Collected data

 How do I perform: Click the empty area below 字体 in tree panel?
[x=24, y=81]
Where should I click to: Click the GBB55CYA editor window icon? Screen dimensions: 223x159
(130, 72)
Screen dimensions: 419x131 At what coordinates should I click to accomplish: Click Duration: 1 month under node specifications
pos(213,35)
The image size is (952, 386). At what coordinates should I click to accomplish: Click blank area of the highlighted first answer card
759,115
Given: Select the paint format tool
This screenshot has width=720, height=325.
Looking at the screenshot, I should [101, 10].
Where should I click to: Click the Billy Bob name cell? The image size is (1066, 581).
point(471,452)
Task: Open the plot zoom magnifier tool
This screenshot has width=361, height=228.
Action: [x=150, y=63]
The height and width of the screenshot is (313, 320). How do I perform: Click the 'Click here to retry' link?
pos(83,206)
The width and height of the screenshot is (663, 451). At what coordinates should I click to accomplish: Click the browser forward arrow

REQUIREMENT
Produce an exact copy of the lines from the one containing "This screenshot has width=361, height=228." through the final line of the data, both ends included, and only those.

ANSWER SPACE
This screenshot has width=361, height=228.
Action: [x=150, y=63]
The height and width of the screenshot is (313, 320). How do I perform: Click the 'Click here to retry' link?
pos(83,206)
The width and height of the screenshot is (663, 451). At what coordinates should I click to accomplish: Click the browser forward arrow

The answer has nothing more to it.